Colonel Burton F. Ellis left an indelible mark on international law and post-conflict justice. In the years immediately following World War II the University of Idaho College of Law alumnus served as a prosecutor in the cases of over 1600 accused war criminals whose trials were held in Dachau, Germany. Most notable among those cases, in which Colonel Ellis was the Chief Prosecutor, involved the German perpetrators of what came to be known as the "Malmédy Massacre." The trial condemned seventy-three officers and enlisted men of Hitler's Waffen-SS unit for the slaughter of over seventy surrendered American soldiers. The American prisoners of war had allegedly been herded together in an open field just outside the small town of Malmédy, Belgium, and deliberately mowed down by machine-gun and small arms fire. With intense pressure from the United States to identify, prosecute, and convict those responsible for the atrocity, it appears that the prosecution team resorted to dubious methods in garnering evidence and admissions from the accused. Although convictions were established for all of the accused, Congressional hearings and a petition to the United States Supreme Court eventually compelled military review boards to overturn all of the convictions based on the questionable tactics of the prosecution team. Joachim Peiper, the charismatic field commander of the convicted Waffen-SS group, was the last to be pardoned in December of 1956.

Burton Ellis was born on September 13, 1903 in Troy, Idaho.

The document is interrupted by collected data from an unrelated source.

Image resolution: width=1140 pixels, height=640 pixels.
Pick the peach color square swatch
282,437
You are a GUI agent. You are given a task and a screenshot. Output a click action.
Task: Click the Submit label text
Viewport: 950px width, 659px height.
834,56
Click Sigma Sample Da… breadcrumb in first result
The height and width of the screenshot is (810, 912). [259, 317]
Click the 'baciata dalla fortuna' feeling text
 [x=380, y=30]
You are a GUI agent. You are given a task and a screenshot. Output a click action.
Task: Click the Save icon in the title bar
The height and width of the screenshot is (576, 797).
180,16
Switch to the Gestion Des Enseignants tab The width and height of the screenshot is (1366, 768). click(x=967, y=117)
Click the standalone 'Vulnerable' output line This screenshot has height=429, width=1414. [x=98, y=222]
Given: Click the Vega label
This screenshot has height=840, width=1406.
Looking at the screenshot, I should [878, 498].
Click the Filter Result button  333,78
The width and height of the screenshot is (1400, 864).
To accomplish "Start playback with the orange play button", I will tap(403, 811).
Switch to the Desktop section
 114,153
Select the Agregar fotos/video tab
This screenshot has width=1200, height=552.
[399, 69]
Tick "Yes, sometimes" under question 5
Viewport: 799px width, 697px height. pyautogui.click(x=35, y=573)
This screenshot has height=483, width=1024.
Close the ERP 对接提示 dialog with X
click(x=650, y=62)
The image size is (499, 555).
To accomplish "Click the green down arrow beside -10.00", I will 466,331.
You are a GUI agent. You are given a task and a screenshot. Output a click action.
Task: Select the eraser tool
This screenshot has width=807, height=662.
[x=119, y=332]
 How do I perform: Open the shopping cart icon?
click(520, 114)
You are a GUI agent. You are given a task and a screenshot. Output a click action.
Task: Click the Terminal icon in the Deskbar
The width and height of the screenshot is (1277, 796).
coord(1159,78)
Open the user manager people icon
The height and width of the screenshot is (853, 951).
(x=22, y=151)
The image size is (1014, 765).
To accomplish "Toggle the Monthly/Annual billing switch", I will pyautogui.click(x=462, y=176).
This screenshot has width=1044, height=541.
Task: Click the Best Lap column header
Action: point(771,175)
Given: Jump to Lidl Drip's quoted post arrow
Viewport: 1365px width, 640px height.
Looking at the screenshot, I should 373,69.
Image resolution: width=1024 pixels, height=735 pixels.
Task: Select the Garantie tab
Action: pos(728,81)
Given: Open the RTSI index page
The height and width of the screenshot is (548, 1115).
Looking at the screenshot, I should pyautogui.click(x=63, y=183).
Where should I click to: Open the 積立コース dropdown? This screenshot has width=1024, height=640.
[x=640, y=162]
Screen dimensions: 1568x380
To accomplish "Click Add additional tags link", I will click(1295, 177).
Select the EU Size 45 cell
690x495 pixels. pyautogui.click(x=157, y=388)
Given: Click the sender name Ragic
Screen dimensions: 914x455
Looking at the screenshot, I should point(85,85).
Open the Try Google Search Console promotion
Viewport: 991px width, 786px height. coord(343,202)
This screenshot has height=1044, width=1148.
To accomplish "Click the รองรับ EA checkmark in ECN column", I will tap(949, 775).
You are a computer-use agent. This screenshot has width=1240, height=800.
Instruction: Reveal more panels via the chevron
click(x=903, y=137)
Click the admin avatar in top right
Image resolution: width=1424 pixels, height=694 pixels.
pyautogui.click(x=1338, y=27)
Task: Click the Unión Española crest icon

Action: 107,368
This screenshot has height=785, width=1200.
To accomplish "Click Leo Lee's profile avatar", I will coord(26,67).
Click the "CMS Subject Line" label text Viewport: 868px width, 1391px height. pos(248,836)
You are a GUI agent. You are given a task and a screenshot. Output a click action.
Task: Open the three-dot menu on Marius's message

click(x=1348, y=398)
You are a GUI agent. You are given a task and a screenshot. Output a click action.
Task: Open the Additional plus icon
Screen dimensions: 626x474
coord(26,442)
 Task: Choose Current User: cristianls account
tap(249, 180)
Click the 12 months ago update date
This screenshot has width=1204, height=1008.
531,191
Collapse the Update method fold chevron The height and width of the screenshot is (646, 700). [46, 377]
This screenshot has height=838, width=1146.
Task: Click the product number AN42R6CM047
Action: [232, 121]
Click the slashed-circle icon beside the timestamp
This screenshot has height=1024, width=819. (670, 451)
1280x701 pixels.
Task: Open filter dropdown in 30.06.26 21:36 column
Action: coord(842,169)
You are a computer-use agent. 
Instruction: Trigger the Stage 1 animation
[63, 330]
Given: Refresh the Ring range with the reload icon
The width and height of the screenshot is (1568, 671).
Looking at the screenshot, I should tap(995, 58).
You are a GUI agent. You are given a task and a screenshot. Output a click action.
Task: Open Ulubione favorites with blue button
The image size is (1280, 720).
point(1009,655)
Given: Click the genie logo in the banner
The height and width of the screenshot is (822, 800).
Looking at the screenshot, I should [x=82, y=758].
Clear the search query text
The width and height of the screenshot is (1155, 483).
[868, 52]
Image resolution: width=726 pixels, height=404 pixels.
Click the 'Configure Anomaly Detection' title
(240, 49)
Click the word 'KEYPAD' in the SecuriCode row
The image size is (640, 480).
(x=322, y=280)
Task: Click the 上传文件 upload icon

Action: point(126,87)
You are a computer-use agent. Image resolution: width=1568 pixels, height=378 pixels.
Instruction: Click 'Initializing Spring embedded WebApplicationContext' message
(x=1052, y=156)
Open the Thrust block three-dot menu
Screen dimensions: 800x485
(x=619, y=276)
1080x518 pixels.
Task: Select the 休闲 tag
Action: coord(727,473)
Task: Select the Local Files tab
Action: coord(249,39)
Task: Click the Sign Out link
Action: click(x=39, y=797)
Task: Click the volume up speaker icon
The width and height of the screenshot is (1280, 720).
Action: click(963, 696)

Shortly after his birth, his family moved to Spokane, Washington where his father worked with the railroad as an engineer. When Ellis was eight years old, the family moved to Iowa to escape the "big city" lifestyle of Spokane. In Iowa, Ellis attended a one-room schoolhouse, where he absorbed the lessons of his elder classmates, enabling him to take and pass a high school entrance exam at the age of eleven. The land boom in the west lured the Ellis family back to Idaho in 1918. Upon his return to his native Idaho, the fifteen-year-old Burton was a freshly minted high school graduate.

Humphrey, Idaho is located in the high country of the continental divide on the Idaho side of the Idaho/Montana border. The Ellis family took up ranching on their return to Idaho, and Burton quickly realized that he wanted nothing to do with the lifestyle. After a year of ranching, he spent a year working on road construction for a western entrance to Yellowstone National Park. Still desperate to avoid having to return to the family ranch, Burton secured an appointment to attend West Point but the initial physical exposed an irregular heartbeat and he was denied admission. Higher education still held the allure of escaping the ranch, so on his seventeenth birthday, in 1920, he enrolled at the University of Idaho. At registration the new students were required to put the first four letters of their hometown on their registration form; hence Ellis acquired the lifelong moniker "Hump" or "Humpy." "Hump" Ellis would attend the university sporadically during the following decade, often taking a few years off at a time to work in the oil fields of southern California and return to the ranch in Humphrey to help harvest the hay crop. In 1929, he received his bachelor's degree from Idaho in Political Science, and in 1933, he received his Juris Doctorate from the University of Idaho College of Law.

Ellis returned to the oil fields around Long Beach, California, where his experience and knowledge of the oil rigs assured him of work even amidst the Depression. While searching for a job on the oil rigs, Ellis was directed to the Texaco headquarters and hired immediately to handle the company's gas tax problems. While working there, he became the company's miscellaneous excise tax expert, and was transferred to Texaco's main office in New York City in 1938. From there, he volunteered for the Army to become a commissioned officer in 1942.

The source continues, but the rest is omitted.